Irland (bpb) Lizenz: cc by-nc-nd/2.0/de

Das Ausmaß dieser Entwicklung setzte die politischen Entscheidungsträger unter Druck, und häufig waren ihre Antworten übereilt. So wurde als Erstes die Asylpolitik vorangetrieben. Bis heute basiert die irische Einwanderungspolitik zum Großteil auf Behördenentscheidungen anstatt auf Gesetzen. Versuche, Irlands Einwanderungs- und Asylpolitik durch ein neues Gesetz umfassend zu kodifizieren (Immigration, Residence and Protection Bill), scheiterten bisher an wiederholten Verzögerungen bei der Verabschiedung des Gesetzes.

In vielerlei Hinsicht ist Irland heute in eine neue Phase seiner Einwanderungsgeschichte übergegangen. Wegen des starken wirtschaftlichen Rückgangs ist die Zuwanderung seit 2007 erheblich gesunken, und Irland könnte sogar bald wieder mehr Auswanderer als Einwanderer verzeichnen. Es bleibt abzuwarten, ob bereits zugewanderte Arbeitskräfte in ihre Heimatländer zurückkehren, aber wahrscheinlich werden einige bleiben. Zwar haben Migranten nach kurzem Aufenthalt in Irland keinen Anspruch auf Sozialleistungen, doch entsteht schon durch diejenigen, denen staatliche Unterstützung zusteht, eine nicht zu unterschätzende Belastung des staatlichen Sozialsystems. Insofern ist es angesichts der schnellen Veränderung der Bevölkerungszusammensetzung vielleicht sogar überraschend, dass Irland noch keine ernst zu nehmenden Integrationsprobleme hat. Die Erfahrung in anderen Ländern zeigt jedoch, dass es zu Spannungen kommen kann, wenn der Wettbewerb um Arbeitsplätze zunimmt. Diese Situation könnte zusätzlich dadurch erschwert werden, dass Irlands Integrationspolitik nach wie vor kaum entwickelt ist.
^^^^^^^^
Schreiben Sie den Text über die irische Einwanderungspolitik im Anschluss an seinen letzten Satz weiter.

VORLIEGENDES MATERIAL »
^^^^^^^^
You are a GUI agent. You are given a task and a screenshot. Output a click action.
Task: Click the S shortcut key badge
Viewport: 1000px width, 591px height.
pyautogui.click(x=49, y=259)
^^^^^^^^
ERGEBNIS »
InfoIrland

Hauptstadt: Dublin
Sprachen: Englisch, Irisch
Fläche: 69 825 km2
Bevölkerungszahl (2006): 4 239 848
Bevölkerungsdichte (2006): 60 Einwohner pro km2
Bevölkerungswachstum (2002-2006): 8,2 %
Anteil der im Ausland Geborenen an der Gesamtbevölkerung (2006): 15 %
Anteil der ausländischen Staatsangehörigen (2006): 11 %
Erwerbsquote (Dezember, 2009): 62,5 %
Arbeitslosenquote (Dezember, 2009): 12,5 %
Religionen (2006): 87 % römisch-katholisch, 3 % Church of Ireland (inkl. Protestanten), 1 % muslimisch, 9 % andere

Historische Entwicklung der Migration

In großen Teilen seiner Geschichte war Irland ein Auswanderungsland. So lebten 1841 auf dem heutigen Gebiet der Republik Irland mehr als 6,5 Millionen Menschen. Bis 1901 ging die Bevölkerung auf 3,25 Millionen zurück, hauptsächlich wegen der Auswanderungen und Todesfälle infolge der großen Hungersnot (Great Famine) von 1847.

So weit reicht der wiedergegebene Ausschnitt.